**Input data**.
------------------------------------------------

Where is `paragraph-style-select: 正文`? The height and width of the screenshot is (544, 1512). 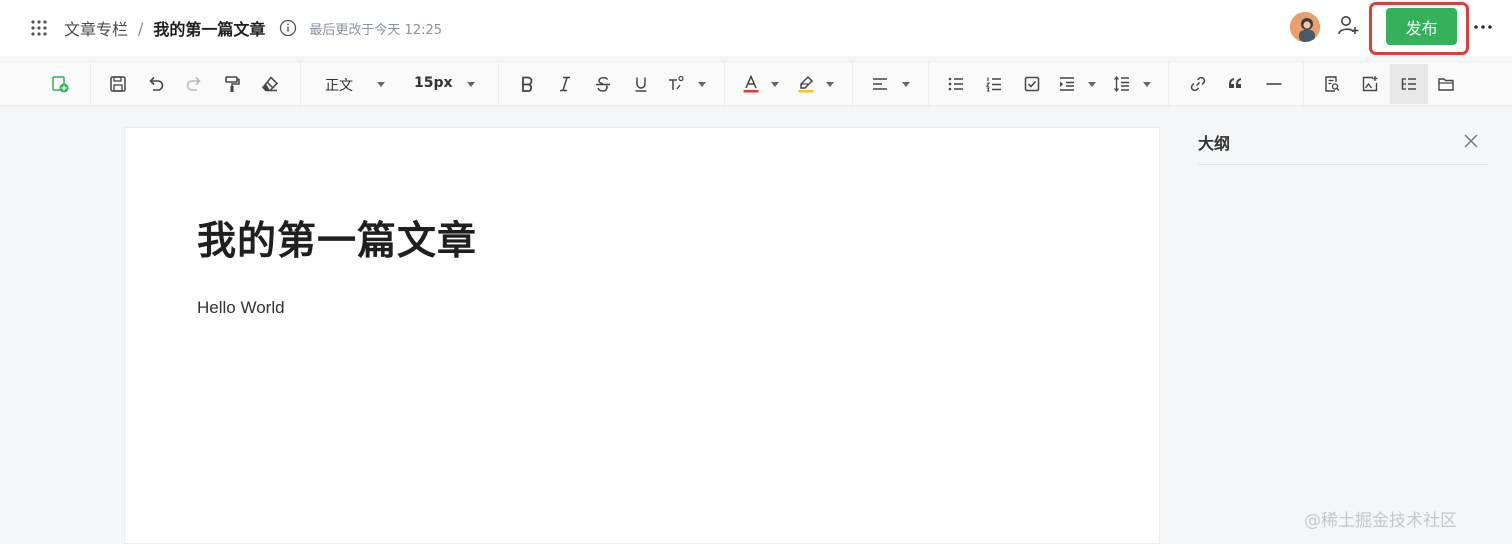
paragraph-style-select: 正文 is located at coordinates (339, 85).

------------------------------------------------

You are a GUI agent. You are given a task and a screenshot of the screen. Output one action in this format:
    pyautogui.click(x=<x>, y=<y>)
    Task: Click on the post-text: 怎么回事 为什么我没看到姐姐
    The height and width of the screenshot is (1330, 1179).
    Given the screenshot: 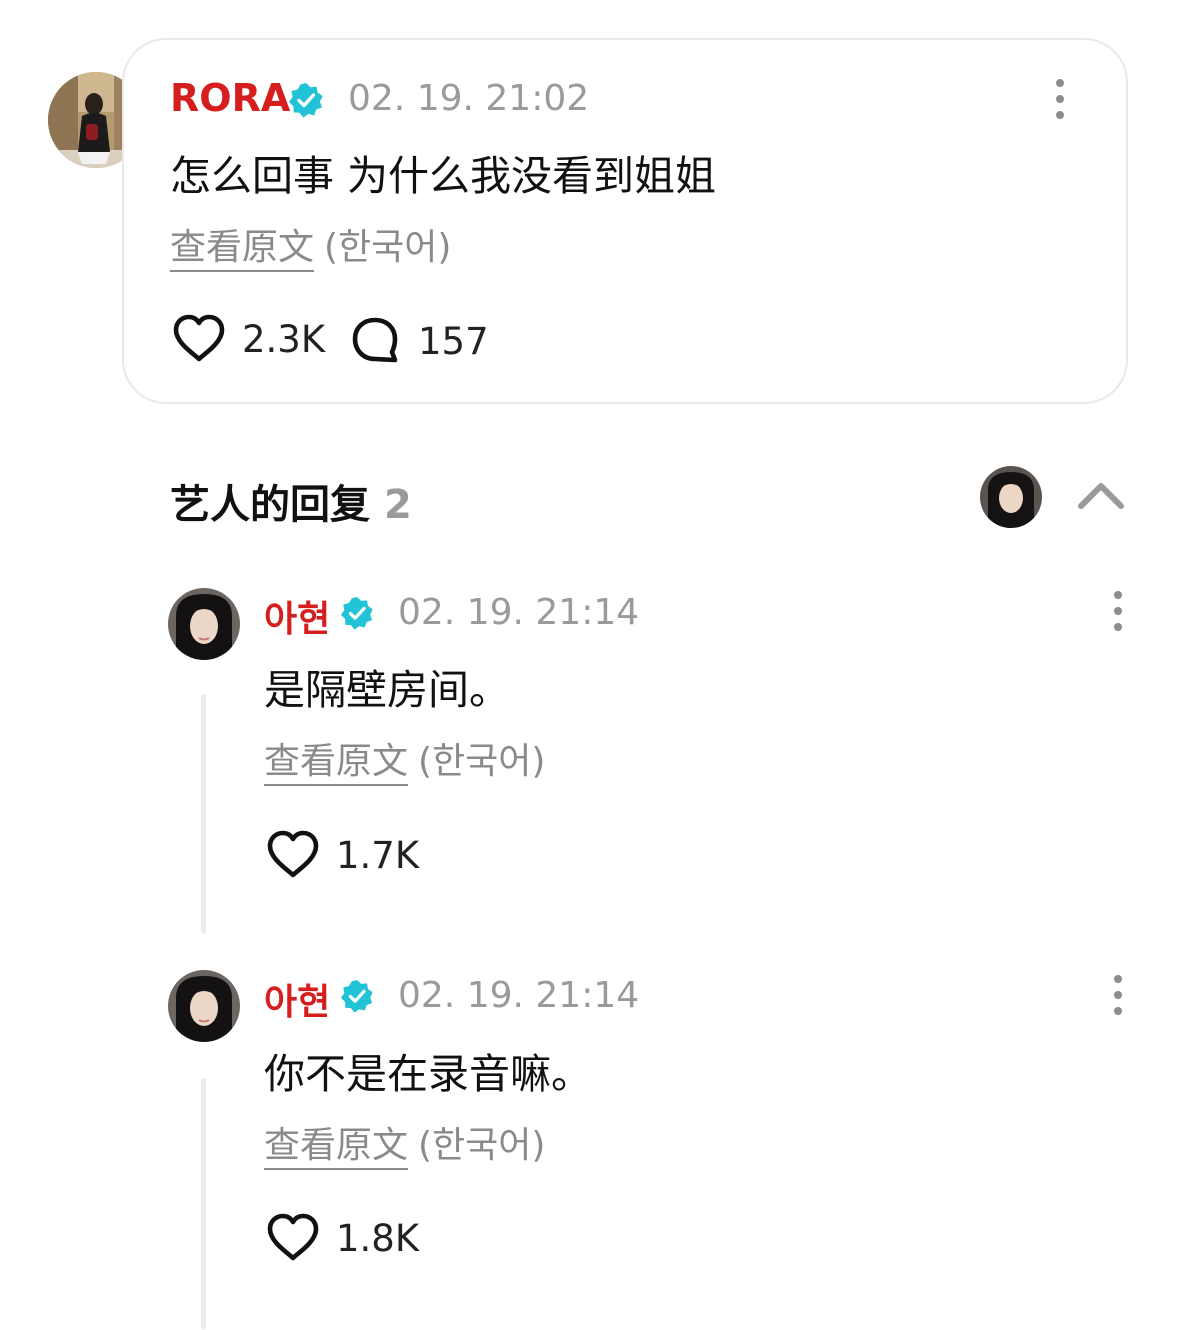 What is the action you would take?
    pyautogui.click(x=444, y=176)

------------------------------------------------

Express everything in the records above from the line containing "is (544, 1512)." down to the line containing "paragraph-style-select: 正文 is" as a JSON list of strings, one string per line, with blank lines skipped and the pictures left out.

**Answer for the task**.
[
  "Where is `paragraph-style-select: 正文`? The height and width of the screenshot is (544, 1512). ",
  "paragraph-style-select: 正文 is located at coordinates (339, 85)."
]